Two weeks later, she presented to the emergency department with worsening dyspnea and cough. Her initial vitals were remarkable for tachypnea and tachycardia. The physical exam was notable for expiratory wheezing. Laboratory findings showed mild leukocytosis, normocytic anemia, and hyperglycemia. CT thorax showed multifocal bilateral pneumonitis. The patient was transitioned to BiPAP. Broad-spectrum antibiotics and steroids were started. The patient continued to require a high dose of oxygen and was ultimately intubated on the 10th day of admission, given severe respiratory distress. An oncologist agreed to continue tapering dose steroids and recommended against intravenous immunoglobulin. She failed spontaneous breathing trial and ultimately had a tracheostomy and peg tube placed and discharged to long-term acute care facility.
DISCUSSION/CONCLUSIONS
In the case of immune checkpoint inhibitors, such as durvalumab, pneumonitis is believed to occur due to the immune system’s overactivation. The mechanism behind durvalumab-induced pneumonitis likely involves the inhibition of the PD-1/PD-L1 pathway.
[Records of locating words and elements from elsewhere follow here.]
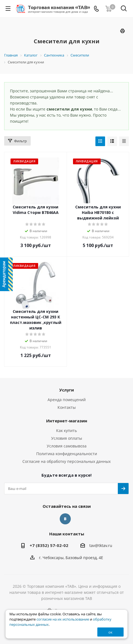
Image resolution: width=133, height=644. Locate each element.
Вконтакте (65, 519)
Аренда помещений (67, 399)
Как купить (66, 430)
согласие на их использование (63, 619)
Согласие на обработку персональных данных (66, 461)
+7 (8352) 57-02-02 (49, 545)
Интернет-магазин (67, 421)
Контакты (67, 407)
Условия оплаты (67, 438)
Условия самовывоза (67, 446)
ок (110, 632)
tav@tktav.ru (101, 545)
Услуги (66, 390)
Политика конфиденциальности (67, 454)
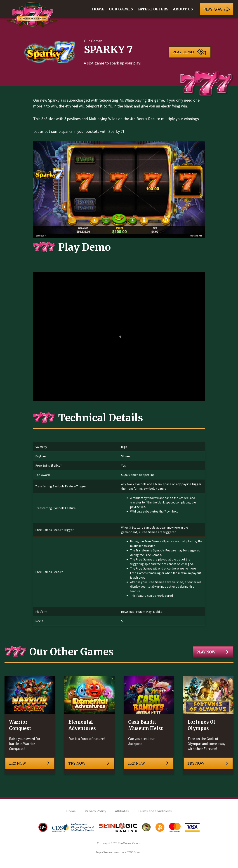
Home (98, 9)
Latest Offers (153, 9)
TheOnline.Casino (130, 843)
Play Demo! (189, 52)
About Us (183, 9)
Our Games (121, 9)
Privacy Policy (95, 811)
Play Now (212, 652)
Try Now (29, 763)
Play (216, 9)
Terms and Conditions (155, 811)
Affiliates (122, 811)
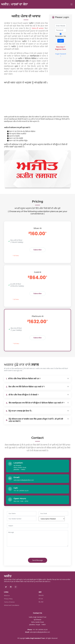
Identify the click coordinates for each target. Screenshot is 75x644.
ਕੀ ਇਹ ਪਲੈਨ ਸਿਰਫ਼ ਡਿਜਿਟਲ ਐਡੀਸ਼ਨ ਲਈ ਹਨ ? (23, 378)
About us (7, 596)
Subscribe (38, 250)
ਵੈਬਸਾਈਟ (41, 596)
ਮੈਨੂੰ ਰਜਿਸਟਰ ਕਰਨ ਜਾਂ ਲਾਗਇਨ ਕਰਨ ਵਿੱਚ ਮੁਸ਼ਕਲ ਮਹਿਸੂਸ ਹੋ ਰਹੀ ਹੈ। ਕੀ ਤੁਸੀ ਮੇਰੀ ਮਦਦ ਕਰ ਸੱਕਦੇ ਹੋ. (34, 420)
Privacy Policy (8, 599)
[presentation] (23, 552)
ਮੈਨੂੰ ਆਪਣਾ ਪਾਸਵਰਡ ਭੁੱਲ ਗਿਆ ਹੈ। (19, 411)
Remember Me (60, 36)
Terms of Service (9, 602)
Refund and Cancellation (12, 605)
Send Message (38, 560)
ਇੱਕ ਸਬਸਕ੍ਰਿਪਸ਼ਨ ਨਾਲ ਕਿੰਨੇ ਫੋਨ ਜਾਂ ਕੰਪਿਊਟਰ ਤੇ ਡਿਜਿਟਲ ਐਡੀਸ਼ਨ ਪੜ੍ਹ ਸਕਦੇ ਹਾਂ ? (35, 403)
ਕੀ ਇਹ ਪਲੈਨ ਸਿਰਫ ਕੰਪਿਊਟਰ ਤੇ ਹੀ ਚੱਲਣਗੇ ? (22, 395)
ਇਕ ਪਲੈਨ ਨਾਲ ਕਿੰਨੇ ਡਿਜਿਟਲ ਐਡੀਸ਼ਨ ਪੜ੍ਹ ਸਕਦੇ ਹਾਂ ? (25, 387)
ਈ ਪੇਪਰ (41, 599)
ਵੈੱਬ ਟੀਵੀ (41, 602)
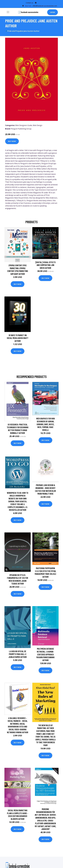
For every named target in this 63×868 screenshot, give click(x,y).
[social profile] (36, 3)
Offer (53, 12)
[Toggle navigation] (8, 12)
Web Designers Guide (24, 125)
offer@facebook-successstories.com (45, 6)
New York (28, 6)
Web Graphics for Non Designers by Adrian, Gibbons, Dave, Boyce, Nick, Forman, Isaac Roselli (45, 424)
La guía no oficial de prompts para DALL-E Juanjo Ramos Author (18, 654)
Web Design (37, 125)
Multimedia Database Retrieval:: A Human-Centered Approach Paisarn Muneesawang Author (45, 654)
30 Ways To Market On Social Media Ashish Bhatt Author (18, 338)
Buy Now (12, 141)
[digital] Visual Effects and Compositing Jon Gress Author (45, 265)
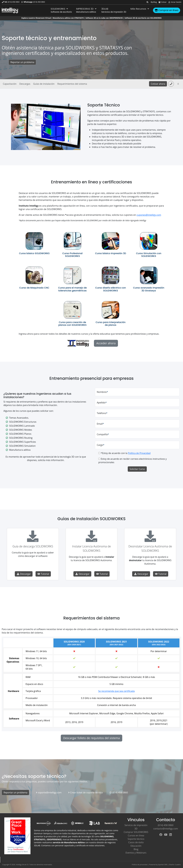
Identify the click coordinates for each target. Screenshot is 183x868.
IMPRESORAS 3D (87, 9)
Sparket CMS (163, 864)
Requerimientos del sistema (72, 84)
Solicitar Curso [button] (137, 469)
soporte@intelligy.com (49, 793)
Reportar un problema (22, 62)
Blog (154, 2)
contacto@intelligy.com (166, 829)
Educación (136, 846)
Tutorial (43, 574)
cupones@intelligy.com (149, 215)
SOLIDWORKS (60, 9)
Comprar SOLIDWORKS (136, 832)
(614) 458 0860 (13, 2)
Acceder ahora (106, 343)
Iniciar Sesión (175, 2)
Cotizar (162, 2)
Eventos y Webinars (136, 852)
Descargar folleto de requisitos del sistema (92, 738)
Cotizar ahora (158, 84)
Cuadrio (178, 864)
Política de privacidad (140, 864)
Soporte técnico (136, 839)
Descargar (24, 574)
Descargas (25, 84)
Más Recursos (140, 9)
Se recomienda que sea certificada (116, 691)
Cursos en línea (136, 835)
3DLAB (105, 9)
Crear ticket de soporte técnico (85, 793)
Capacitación (9, 84)
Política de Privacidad (139, 453)
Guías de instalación (44, 84)
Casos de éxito (136, 842)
When this pathway is blocked, the immune system may attack normal tissues, including the lungs, leading to inflammation and damage. Diagnosis is typically clinical, supported by imaging and sometimes biopsy. Management includes immediate discontinuation of durvalumab. The standard of care is high-dose steroids, which should be tapered over several weeks. In mild cases, patients may recover after discontinuing the drug and corticosteroid treatment. However, more severe cases can lead to permanent lung damage or death.